Barret Zoph - Neural Architecture Search with Reinforcement Learning (2017)
History /
Edit /
PDF /
EPUB /
BIB /
Created: May 25, 2017 / Updated: November 2, 2024 / Status: finished / 3 min read (~492 words)
Created: May 25, 2017 / Updated: November 2, 2024 / Status: finished / 3 min read (~492 words)
- It seems that the purpose of this research would be to optimize the time it takes to find an "optimal" architecture, thus what is important is both the length of time/number of architecture tested to get a satisfying architecture as well as the quality of the found architecture
- It would be interesting to know, compared to a grid search, how much time we'd expect to save
- Not much information about how much reinforcement actually occurs during training
- There is however a figure that shows perplexity improvement over random search
- How are the number of parameters actually determined? And in the case of this work, how are they generated/determined?

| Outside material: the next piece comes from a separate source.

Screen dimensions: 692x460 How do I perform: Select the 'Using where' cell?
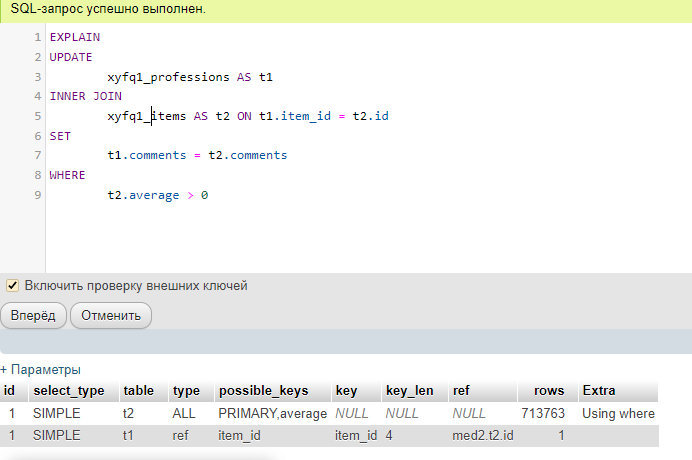pos(617,413)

- On p10 it is said that "the average of top models is also much better"... Is that to say they created an architecture where they merged the top X models into one and evaluated that model?
- Considering figure 6, I'm not sure how it is that adding more models actually improves perplexity, as you'd expect that "worse" models should decrease the improvement on performance
- Searching for the best neural network for a given problem can be seen as trying to come up with a set of actions that will result in this best neural network
- The actions are to determine which layers to use, their sequence, connectivity, as well as their hyperparameters
- Seen as a reinforcement learning problem, we can define the resulting accuracy $R$ of a network over a validation set as the reward signal/value
- A lot of this work seems to rely on the available of a lot of computation power (testing and obtaining the accuracy of over 10k models using 400 CPUs or 800 GPUs)
- Our work is based on the observation that the structure and connectivity of a neural network can be typically specified by a variable-length string
- A controller is used to generate architectural hyperparameters of neural networks
- The controller is implemented as a recurrent neural network (to be flexible)
- The controller generates hyperparameters as a sequence of tokens
- Once the controller RNN finishes generating an architecture, a neural network with this architecture is built and trained. At convergence, the accuracy of the network on a held-out validation set is recorded. The parameters of the controller RNN are then optimized in order to maximize the expected validation accuracy of the proposed architectures
- The list of tokens that the controller predicts can be viewed as a list of actions $a_{1:T}$ (where T is the number of hyperparameters) to design an architecture for a child network
- At convergence, this child network will achieve an accuracy $R$ on a held-out dataset. We can use this accuracy $R$ as the reward signal and use reinforcement learning to train the controller
- Zoph, Barret, and Quoc V. Le. "Neural architecture search with reinforcement learning." arXiv preprint arXiv:1611.01578 (2016).